Monday, November 5, 2012

Martin Feldstein's Thoughts on the Euro

I've been a reader of Martin Feldstein's research since my graduate student days, when I recall a paper about an optimal two-part tariff, among others.  Over the years, he has produced lots of clear-headed thinking on economic policy as well.

In a recent Guardian blog, he talks about the economic benefits of a 20-25% devaluation of the euro on the competitiveness and trade balances of zombie and near-zombie states.

We've talked for more than two years about the structural incongruities among the EU members which always threatened the stability of a currency union, and Feldstein recognizes this too when he writes,
"Moreover, even under this optimistic scenario, the problem of the current account deficits of Italy, Spain, and the other peripheral countries will remain. Differences among the eurozone countries in growth rates of productivity and wages will continue to cause disparities in international competitiveness, resulting in trade and current account imbalances. Germany now has a current account surplus of about $215bn (£176bn) a year, while the rest of the eurozone is running a current-account deficit of about $140bn."
Feldstein notes that the euro should have devalued significantly already, thereby precipitating a sort of normalized adjustment process.  However, the ECB unlimited guarantee to buy Spanish and Italian debt has perpetuated the crisis by keeping the euro high to support markets.

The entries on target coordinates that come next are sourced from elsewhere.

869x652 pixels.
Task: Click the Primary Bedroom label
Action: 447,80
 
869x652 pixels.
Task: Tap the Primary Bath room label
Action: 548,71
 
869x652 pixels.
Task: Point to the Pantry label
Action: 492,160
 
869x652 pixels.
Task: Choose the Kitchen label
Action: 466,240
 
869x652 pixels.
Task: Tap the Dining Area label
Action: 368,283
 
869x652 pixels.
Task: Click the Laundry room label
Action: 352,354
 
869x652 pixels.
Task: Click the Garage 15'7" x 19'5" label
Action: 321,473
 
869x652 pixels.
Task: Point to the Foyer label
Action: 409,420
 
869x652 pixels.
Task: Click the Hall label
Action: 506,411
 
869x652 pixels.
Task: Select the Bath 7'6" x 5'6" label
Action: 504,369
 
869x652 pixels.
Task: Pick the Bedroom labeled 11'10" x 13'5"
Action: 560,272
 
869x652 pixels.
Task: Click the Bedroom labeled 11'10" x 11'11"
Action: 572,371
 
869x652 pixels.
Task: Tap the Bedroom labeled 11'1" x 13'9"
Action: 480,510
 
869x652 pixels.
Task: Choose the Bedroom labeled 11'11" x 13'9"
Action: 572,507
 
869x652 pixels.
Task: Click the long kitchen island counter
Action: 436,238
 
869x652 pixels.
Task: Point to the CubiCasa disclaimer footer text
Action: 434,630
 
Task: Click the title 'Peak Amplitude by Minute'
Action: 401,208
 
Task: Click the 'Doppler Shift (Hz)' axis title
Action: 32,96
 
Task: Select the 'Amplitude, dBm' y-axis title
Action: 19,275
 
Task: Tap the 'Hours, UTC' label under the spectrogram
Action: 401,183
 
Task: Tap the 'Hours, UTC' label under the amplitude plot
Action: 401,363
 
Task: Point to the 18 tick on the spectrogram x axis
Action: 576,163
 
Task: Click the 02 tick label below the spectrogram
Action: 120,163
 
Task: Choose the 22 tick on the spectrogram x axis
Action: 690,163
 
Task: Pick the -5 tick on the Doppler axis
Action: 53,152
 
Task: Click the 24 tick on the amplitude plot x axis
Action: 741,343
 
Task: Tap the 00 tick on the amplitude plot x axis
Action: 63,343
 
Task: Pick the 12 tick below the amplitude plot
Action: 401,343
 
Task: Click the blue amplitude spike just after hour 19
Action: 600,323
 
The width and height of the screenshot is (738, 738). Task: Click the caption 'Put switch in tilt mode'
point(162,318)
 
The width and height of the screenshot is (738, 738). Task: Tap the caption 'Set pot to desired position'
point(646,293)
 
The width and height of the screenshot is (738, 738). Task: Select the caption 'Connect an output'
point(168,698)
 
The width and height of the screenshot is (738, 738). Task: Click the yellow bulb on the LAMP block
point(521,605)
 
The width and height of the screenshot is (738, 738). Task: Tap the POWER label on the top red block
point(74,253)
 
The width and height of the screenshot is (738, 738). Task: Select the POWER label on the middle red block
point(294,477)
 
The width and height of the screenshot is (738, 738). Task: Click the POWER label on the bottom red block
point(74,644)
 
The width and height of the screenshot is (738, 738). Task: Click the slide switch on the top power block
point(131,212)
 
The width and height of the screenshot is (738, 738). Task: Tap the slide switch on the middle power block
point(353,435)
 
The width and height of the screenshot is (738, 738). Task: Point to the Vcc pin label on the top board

Occasionally, the idea of Germany leaving the euro is put forward.  These writers argue that legally and administratively, it wouldn't be that difficult, since only contracts inside Germany would have to be redenominated into the German currency.  Everything else would remain in euros, although they would take a  
haircut according to where the devalued euro settled.  This is an intriguing idea, but it might not work either.

Who would be the "paymaster" of the smaller euro currency union?  France?  They would hardly want to accept this position, and they couldn't really handle it either. Italy?  Those who favor Germany leaving the euro suggest that the smaller euro currency area would be more likely to move to fiscal union.  I hardly think so.  The same issues remain, and the two biggest economies in the union would have their bluff called about giving up economic sovereignty over their budgets.  Interesting thoughts, but they hardly seem politically or economically feasible either.